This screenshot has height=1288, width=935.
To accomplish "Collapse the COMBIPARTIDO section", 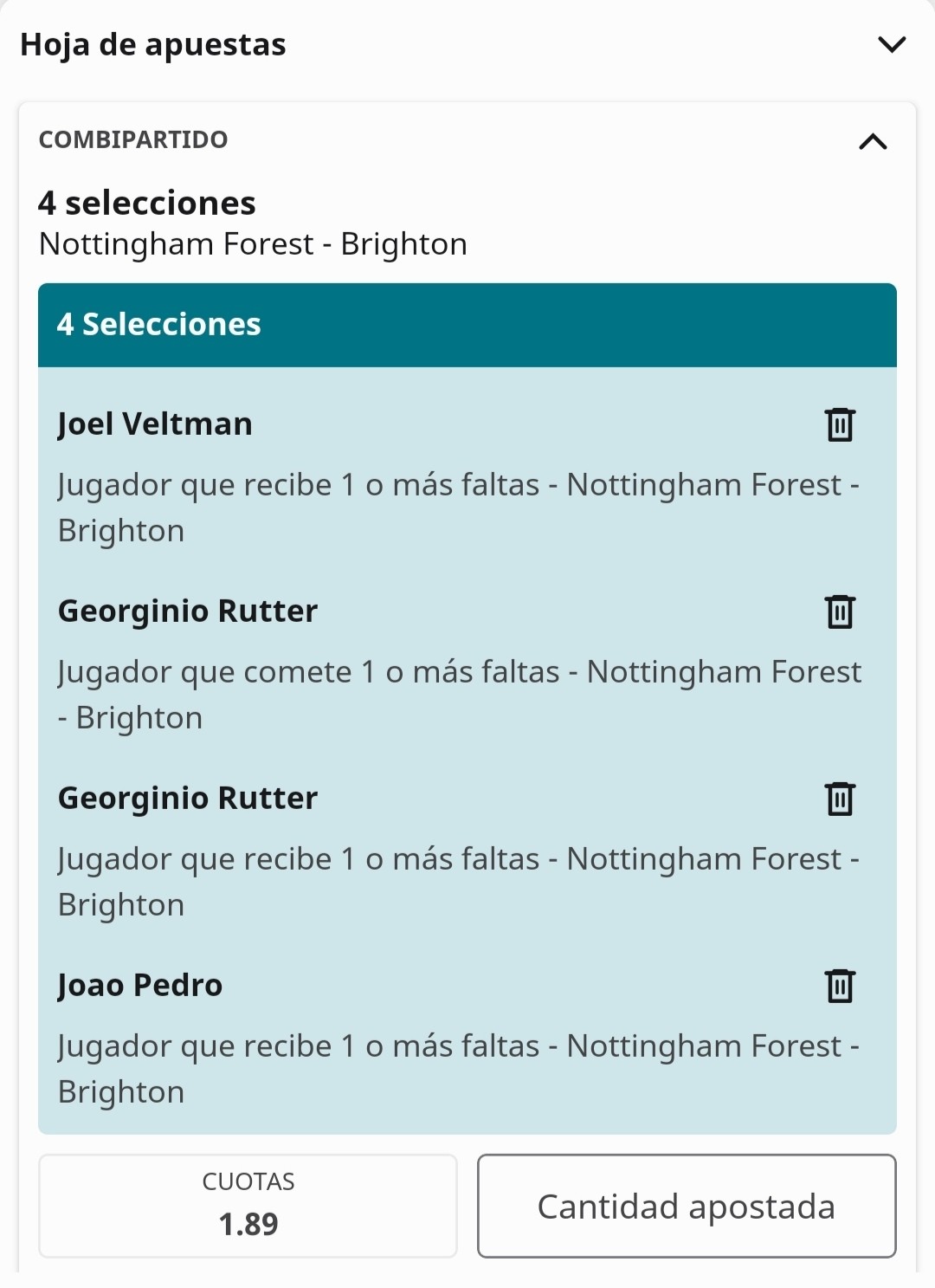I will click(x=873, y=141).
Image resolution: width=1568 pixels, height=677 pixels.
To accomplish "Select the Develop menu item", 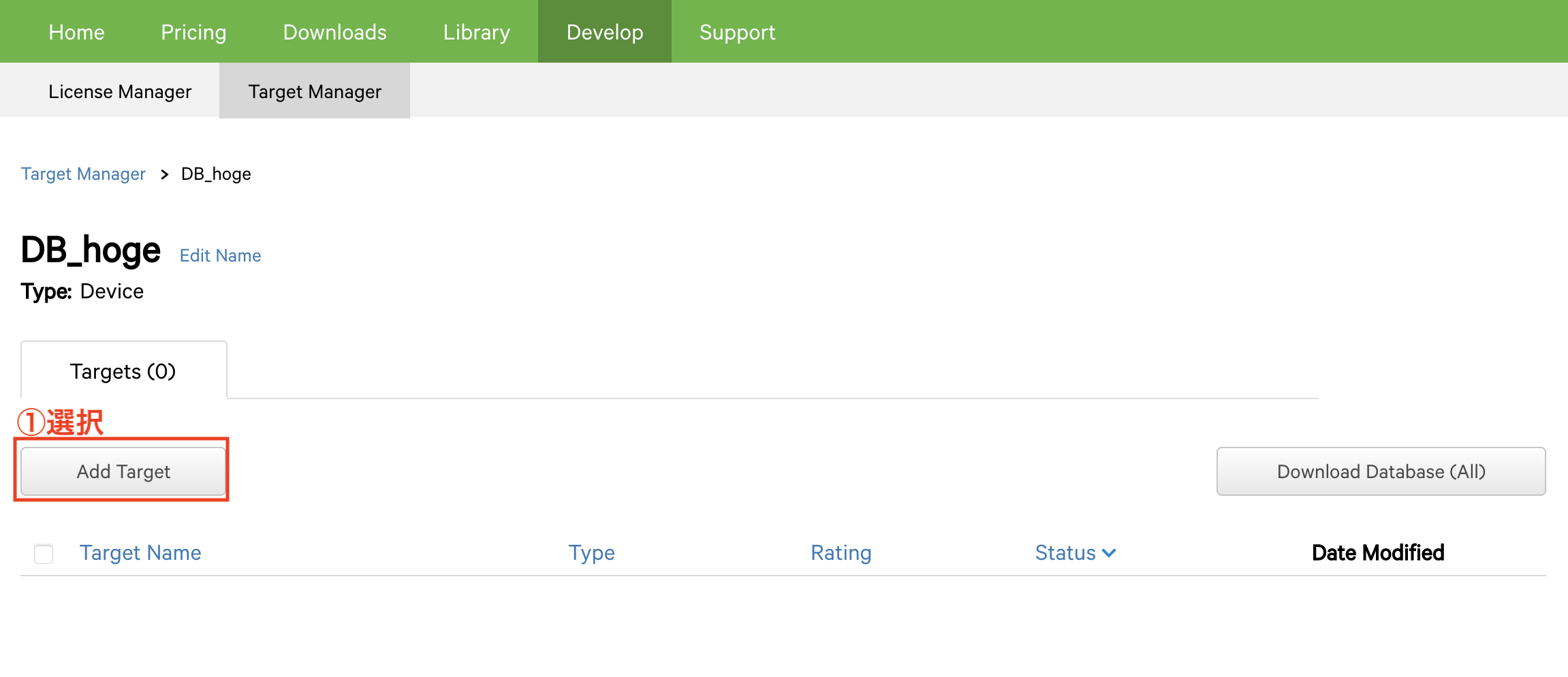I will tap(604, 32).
• • •
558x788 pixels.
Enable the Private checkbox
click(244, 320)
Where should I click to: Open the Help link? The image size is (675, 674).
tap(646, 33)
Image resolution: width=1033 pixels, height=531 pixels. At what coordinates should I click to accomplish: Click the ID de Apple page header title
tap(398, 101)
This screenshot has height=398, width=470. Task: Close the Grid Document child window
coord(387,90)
• • •
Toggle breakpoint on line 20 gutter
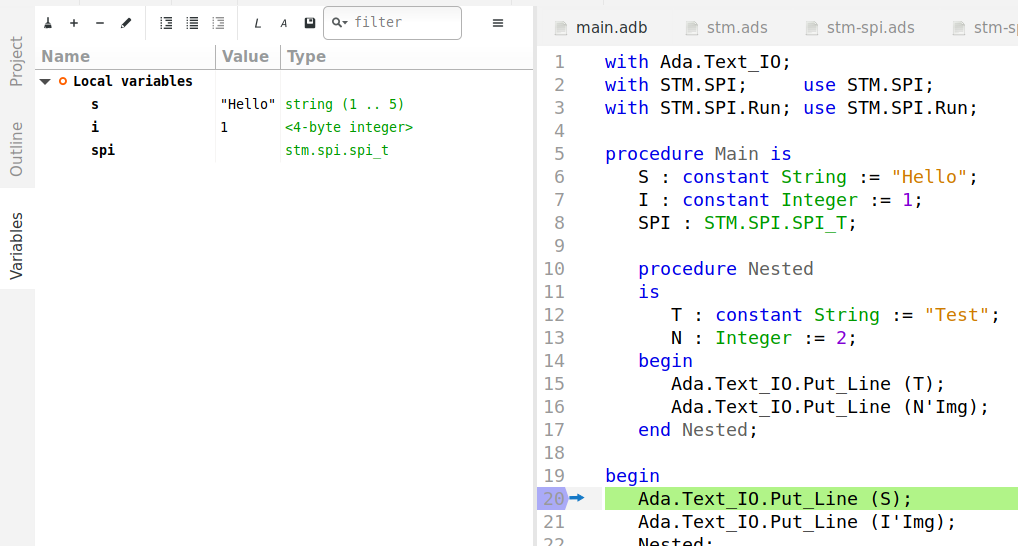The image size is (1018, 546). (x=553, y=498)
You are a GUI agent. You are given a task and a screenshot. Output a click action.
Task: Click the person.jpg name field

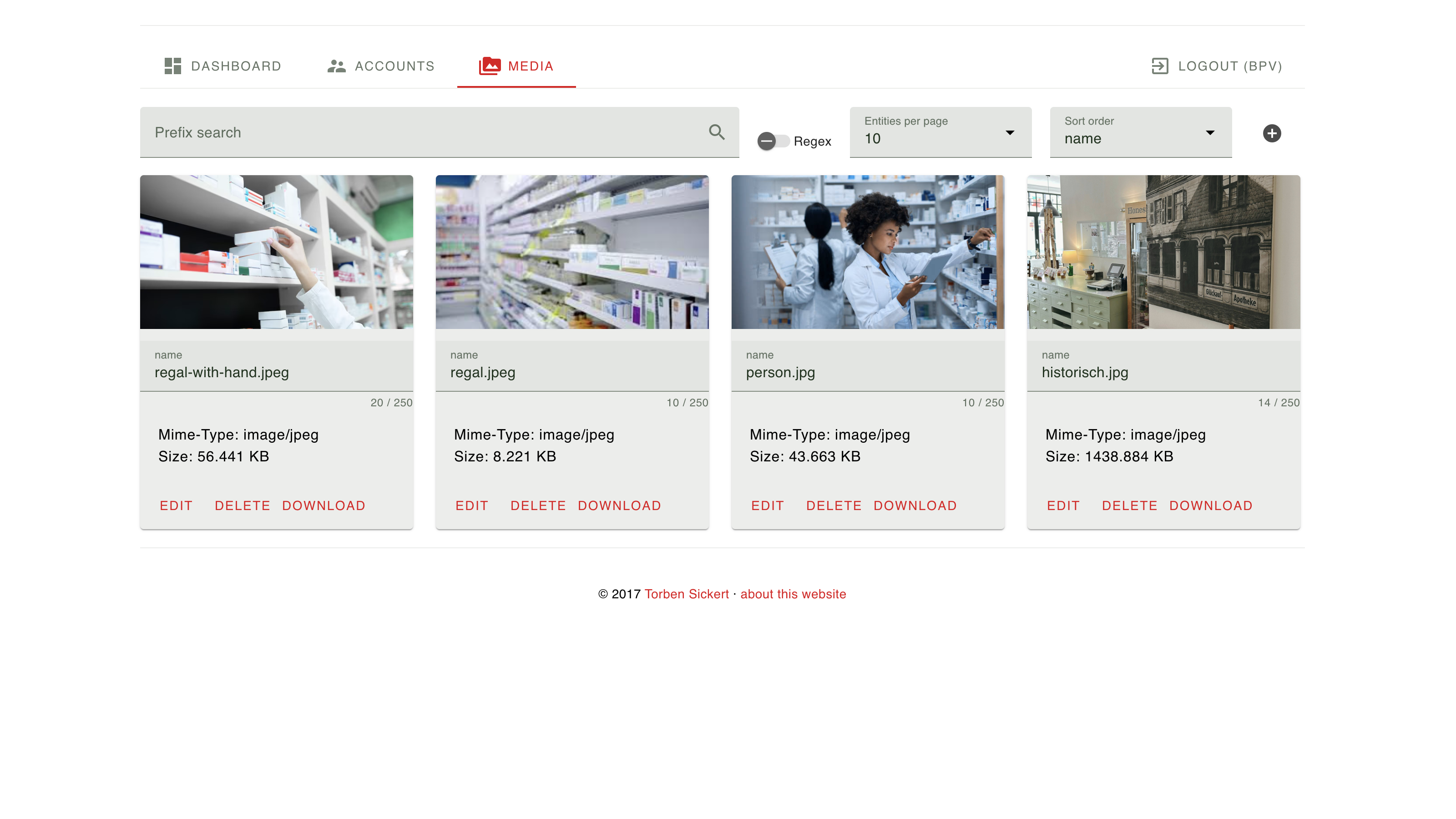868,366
• • •
### Aim
Identify each line in the entries above that contains the string "width", and copy every such line in full.

### Written reply
This screenshot has height=1288, width=935.
Image resolution: width=1568 pixels, height=677 pixels.
Image resolution: width=1033 pixels, height=531 pixels. At what coordinates should I click to accomplish: Click the ID de Apple page header title
This screenshot has height=398, width=470. Task: Close the Grid Document child window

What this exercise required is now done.